While these laws and the court procedures protect against the abuse of sterilization, they pose formidable barriers in those instances where sterilization might serve the best interest of an individual. The laws are correct in their presumption that sterilization is a prima facie wrong, that is, it is a mutilating procedure and it limits procreation rights. However, the requirements to overcome the presumption are excessively burdensome for the individual, the family, and the state. Most states, in pressing these requirements, cast the family, who have heretofore exercised a caring relationship for incapacitated person, into an adversarial role. It is within this atmosphere that the moral question, the non-voluntary sterilization of the mentally incompetent, not for eugenic reasons, but in the best interest of the mentally incompetent, arises.

Other influences complicate the resolution of this question. The contemporary cultural matrix is one that was given shape by Civil Rights movement of the Sixties. The influence of that powerful Civil Rights movement extended from the originating issue of racism to touch so many other issues including the lives of the mentally impaired. Among the civil rights sought for the mentally impaired were the right to the least restrictive environment, the reaffirmation of the right to bodily integrity, and the right to procreate. It is within this atmosphere that the Courts and the families of the mentally retarded wrestle with the question of non-voluntary sterilization for the good of the patient.
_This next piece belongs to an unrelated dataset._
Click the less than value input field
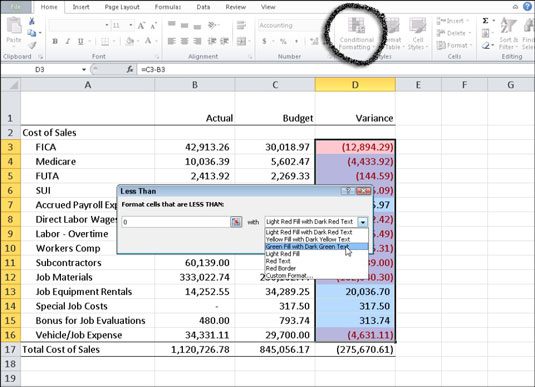 [x=176, y=222]
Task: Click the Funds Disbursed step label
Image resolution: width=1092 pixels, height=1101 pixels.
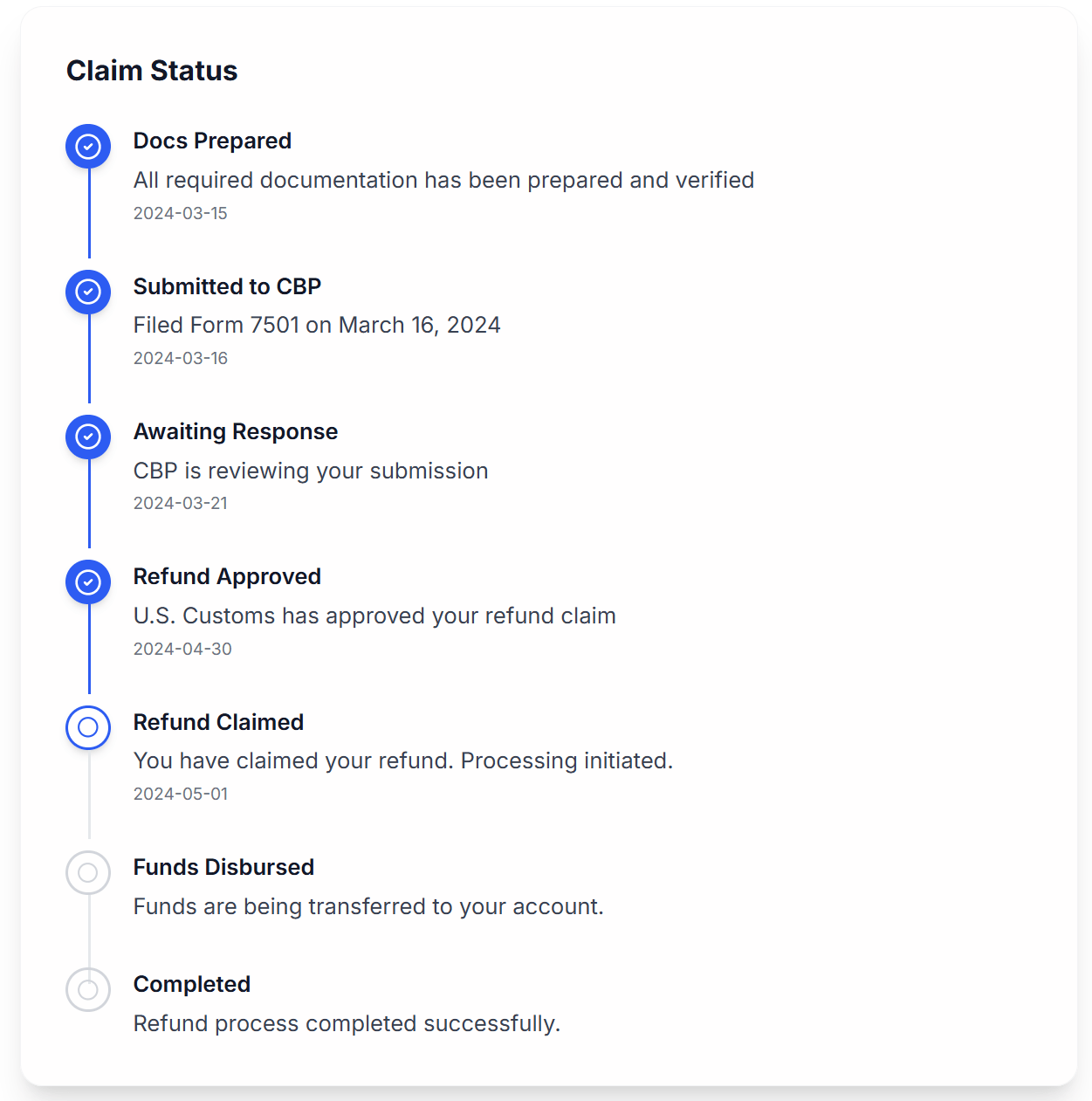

The specific question is: How, in a less than perfect world which embraces the ideal of least restrictive environment and the maximization of autonomy for all including the mentally impaired, how is it possible to protect the vulnerable members of the human community from harm?

{1} Elizabeth Scott, "Current Sterilization Law: A Paternalism Model," DUKE LAW REVIEW VOL. 806, 1986, pp. 806-825.

{2} Ibid.

{3} Judith Areen, "Limiting Procreation," MEDICAL ETHICS, edited by Robert M. Veatch, 1997, p. 116-117.